Yeah the pellet education issue is unfortunately a real thing.  Wow I didn't know Dick's was carrying Lumberjack pellets, and it looks like they have most of the options too!!!  The prices aren't too bad but are always going to be more expensive then the cheapo blended brands.  

I HIGHLY recommend the Lumberjack 100% Mesquite for your beef smokes.  With the AMNPS you get perfect TBS so no overpowering Mesquite smoke or fighting with getting Mesquite smoke to be TBS.  I think Mesquite gets a bad wrap about it's strength and flavor because it seems to be much more difficult to manage than other woods.  My guess the difficulty comes from it burning so much hotter.  Your mind will be blown with that stuff on a brisket, beef ribs, or heck even a smoked meatloaf!

I have Lumberjack 100% Mesquite, Maple, Apple, Cherry, and Pecan.  I have Cookin Pellets 100% Hickory (bought before I found local Lumberjack) and Camp Chef's Alder which should be 100% Alder since Alder is their base wood lol.

I make my own blends with all of those options.  One of my favorite is 70% Apple and 30% Hickory for bacon and sausage smoking.  I've done a really good 50/50 Pecan and Cherry for bacon as well but the Apple/Hickory is a little better on the pork and I feel like the Pecan/Cherry will be better on beef like jerky or beef snack sticks!

Bear has you covered on the AMNPS inside the MES.  
I run a Mailbox Modification so my AMNPS burns outside of my smoker.  This helps me and my smoking situations in a number of ways but one of the greatest advantages I get is that I can cold smoke Salmon more easily in Dec, Jan, Feb with the mild TX while adding as little heat as possible to the smoker with the burning pellets :)

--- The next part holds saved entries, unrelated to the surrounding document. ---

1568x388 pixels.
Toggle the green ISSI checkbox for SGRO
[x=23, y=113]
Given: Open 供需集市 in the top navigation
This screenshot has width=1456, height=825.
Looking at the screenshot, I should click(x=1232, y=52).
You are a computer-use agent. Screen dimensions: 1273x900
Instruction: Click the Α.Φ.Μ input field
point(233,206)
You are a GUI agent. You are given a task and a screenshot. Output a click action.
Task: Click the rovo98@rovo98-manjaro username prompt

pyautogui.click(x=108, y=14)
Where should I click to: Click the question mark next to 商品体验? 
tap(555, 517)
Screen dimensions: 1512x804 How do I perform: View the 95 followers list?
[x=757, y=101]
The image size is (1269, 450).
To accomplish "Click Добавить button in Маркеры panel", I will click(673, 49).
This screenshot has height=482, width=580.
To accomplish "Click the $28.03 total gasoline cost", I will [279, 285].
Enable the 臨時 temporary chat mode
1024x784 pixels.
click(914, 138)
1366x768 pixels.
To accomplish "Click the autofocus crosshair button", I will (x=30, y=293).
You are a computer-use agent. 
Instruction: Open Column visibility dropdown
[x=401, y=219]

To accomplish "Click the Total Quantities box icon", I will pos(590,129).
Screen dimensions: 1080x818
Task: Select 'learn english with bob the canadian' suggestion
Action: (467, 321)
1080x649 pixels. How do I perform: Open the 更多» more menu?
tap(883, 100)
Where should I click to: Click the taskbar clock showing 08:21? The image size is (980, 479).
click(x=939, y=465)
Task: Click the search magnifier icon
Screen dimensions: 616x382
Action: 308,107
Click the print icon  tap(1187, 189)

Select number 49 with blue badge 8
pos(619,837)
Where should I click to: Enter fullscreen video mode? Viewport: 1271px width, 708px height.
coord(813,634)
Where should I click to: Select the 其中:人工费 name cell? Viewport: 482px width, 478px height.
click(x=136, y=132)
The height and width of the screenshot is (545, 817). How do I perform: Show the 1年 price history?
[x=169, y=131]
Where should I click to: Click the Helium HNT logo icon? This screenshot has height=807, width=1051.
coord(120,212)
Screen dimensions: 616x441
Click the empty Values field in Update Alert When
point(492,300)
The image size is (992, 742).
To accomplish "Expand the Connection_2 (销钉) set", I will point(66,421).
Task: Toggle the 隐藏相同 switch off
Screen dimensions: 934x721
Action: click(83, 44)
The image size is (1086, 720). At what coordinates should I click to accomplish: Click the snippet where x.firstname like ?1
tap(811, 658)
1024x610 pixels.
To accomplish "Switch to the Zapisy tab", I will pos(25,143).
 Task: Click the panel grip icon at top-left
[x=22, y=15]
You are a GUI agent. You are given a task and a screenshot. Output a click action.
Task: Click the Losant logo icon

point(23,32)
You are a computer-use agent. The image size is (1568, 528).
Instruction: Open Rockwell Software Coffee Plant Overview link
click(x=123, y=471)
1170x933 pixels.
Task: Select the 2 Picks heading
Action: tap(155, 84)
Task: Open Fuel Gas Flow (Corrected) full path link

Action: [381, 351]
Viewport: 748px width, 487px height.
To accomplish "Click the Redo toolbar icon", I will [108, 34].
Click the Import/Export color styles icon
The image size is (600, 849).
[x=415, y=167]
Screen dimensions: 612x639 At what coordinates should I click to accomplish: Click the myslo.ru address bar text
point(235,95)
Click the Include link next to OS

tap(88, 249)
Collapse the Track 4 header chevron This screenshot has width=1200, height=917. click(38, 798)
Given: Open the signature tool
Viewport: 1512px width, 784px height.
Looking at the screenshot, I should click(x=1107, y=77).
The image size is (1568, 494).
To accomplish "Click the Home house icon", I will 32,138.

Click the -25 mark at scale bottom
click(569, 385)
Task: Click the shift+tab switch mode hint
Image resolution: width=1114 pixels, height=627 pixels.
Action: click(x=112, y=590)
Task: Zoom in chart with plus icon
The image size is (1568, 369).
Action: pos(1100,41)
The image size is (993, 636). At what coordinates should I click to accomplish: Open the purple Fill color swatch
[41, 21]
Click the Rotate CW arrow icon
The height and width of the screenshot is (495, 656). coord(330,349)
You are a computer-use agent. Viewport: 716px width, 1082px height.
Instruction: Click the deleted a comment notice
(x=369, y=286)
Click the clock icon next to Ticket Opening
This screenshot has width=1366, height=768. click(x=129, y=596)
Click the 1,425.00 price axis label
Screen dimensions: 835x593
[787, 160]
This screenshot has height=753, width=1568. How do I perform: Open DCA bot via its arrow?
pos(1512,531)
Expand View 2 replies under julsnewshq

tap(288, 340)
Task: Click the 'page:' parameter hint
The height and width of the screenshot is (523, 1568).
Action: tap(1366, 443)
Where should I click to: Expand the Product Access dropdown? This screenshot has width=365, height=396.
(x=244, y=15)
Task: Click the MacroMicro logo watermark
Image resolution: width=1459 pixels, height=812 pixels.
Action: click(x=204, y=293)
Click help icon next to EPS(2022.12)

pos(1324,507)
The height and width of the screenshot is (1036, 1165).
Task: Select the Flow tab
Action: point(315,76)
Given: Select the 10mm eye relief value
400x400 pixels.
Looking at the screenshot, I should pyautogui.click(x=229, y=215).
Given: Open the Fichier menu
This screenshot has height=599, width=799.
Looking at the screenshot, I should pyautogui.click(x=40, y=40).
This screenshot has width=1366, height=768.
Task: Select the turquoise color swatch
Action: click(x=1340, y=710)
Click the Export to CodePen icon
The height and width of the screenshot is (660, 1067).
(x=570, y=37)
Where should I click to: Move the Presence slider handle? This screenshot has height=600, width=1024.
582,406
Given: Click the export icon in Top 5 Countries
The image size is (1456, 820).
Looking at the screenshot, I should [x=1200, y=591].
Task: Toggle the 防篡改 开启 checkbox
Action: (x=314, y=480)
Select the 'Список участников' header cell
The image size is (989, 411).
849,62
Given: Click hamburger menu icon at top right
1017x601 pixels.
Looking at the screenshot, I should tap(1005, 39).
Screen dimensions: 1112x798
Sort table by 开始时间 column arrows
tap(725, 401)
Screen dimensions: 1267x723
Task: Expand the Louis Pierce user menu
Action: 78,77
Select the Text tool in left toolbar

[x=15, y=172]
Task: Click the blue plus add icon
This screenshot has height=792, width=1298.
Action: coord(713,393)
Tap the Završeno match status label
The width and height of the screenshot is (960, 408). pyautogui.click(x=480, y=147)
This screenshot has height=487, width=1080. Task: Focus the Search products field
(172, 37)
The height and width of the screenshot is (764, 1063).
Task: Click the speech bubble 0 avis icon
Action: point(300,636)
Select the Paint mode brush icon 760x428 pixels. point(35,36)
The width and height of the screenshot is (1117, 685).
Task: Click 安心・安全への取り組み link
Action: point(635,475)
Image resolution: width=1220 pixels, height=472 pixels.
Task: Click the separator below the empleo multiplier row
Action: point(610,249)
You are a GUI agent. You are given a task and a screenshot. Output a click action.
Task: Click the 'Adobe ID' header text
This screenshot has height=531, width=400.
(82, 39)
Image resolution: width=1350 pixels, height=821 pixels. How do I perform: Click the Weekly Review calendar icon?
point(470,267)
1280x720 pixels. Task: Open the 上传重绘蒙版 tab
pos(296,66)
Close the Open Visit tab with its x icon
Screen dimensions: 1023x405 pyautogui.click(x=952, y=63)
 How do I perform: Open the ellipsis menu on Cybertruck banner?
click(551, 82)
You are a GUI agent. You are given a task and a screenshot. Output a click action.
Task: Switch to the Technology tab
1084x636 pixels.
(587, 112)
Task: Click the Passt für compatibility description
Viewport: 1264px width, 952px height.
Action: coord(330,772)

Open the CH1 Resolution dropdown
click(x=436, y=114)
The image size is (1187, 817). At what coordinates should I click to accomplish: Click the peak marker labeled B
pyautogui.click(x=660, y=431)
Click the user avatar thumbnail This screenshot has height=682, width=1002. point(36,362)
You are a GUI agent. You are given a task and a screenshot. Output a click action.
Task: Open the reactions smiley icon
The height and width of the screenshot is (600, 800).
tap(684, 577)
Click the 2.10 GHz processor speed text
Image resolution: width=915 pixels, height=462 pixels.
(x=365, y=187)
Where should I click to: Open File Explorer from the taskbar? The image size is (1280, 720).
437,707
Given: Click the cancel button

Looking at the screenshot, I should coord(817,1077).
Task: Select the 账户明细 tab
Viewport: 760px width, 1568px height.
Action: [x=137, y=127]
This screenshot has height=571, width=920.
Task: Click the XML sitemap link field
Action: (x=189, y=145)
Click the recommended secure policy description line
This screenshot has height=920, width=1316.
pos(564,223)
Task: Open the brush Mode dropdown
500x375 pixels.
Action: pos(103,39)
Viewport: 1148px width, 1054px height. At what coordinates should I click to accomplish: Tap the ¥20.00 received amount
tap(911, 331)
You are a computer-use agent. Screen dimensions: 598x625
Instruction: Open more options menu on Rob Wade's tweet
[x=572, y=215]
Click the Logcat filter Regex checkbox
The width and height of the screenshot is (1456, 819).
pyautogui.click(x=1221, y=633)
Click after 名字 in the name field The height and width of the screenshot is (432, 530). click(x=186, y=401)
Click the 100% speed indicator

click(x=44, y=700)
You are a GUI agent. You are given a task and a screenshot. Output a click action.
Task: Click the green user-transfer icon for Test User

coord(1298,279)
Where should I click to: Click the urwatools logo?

With you being in West TX you would run into the same wintertime cold smoke issues I run into in North Central TX.
Try the AMNPS inside the MES and if it doesn't work for all your smoking needs let me know and we can discuss mailbox mods.  I seriously spent only 10 minutes the other day and built one for my brother that is one piece, easily detatchable/portable, compact, and works like a charm!


----------



## FishInTheDesert

Bearcarver said:


> LOL---I used to look down the top vent too, when I didn't have a Window, because you can't trust how much smoke you see coming out the vent, so you have to look inside to see how heavy the smoke is.
> 
> As for protecting your AMNPS, I'll show you a Pic of mine. That's a foil pan cut in half & flipped over:
> Bear
> View attachment 374225



Im already wishing I had a bigger smoker....its TIGHT in there with the AMNPS! I basically only have the bottom rack I can put it on, wont fit below the grates the way yours does. Wondering if I should have gone with a tube instead.



tallbm said:


> Yeah the pellet education issue is unfortunately a real thing.  Wow I didn't know Dick's was carrying Lumberjack pellets, and it looks like they have most of the options too!!!  The prices aren't too bad but are always going to be more expensive then the cheapo blended brands.
> 
> I HIGHLY recommend the Lumberjack 100% Mesquite for your beef smokes.  With the AMNPS you get perfect TBS so no overpowering Mesquite smoke or fighting with getting Mesquite smoke to be TBS.  I think Mesquite gets a bad wrap about it's strength and flavor because it seems to be much more difficult to manage than other woods.  My guess the difficulty comes from it burning so much hotter.  Your mind will be blown with that stuff on a brisket, beef ribs, or heck even a smoked meatloaf!
> 
> I have Lumberjack 100% Mesquite, Maple, Apple, Cherry, and Pecan.  I have Cookin Pellets 100% Hickory (bought before I found local Lumberjack) and Camp Chef's Alder which should be 100% Alder since Alder is their base wood lol.
> 
> I make my own blends with all of those options.  One of my favorite is 70% Apple and 30% Hickory for bacon and sausage smoking.  I've done a really good 50/50 Pecan and Cherry for bacon as well but the Apple/Hickory is a little better on the pork and I feel like the Pecan/Cherry will be better on beef like jerky or beef snack sticks!
> 
> Bear has you covered on the AMNPS inside the MES.
> I run a Mailbox Modification so my AMNPS burns outside of my smoker.  This helps me and my smoking situations in a number of ways but one of the greatest advantages I get is that I can cold smoke Salmon more easily in Dec, Jan, Feb with the mild TX while adding as little heat as possible to the smoker with the burning pellets :)
> 
> With you being in West TX you would run into the same wintertime cold smoke issues I run into in North Central TX.
> Try the AMNPS inside the MES and if it doesn't work for all your smoking needs let me know and we can discuss mailbox mods.  I seriously spent only 10 minutes the other day and built one for my brother that is one piece, easily detatchable/portable, compact, and works like a charm!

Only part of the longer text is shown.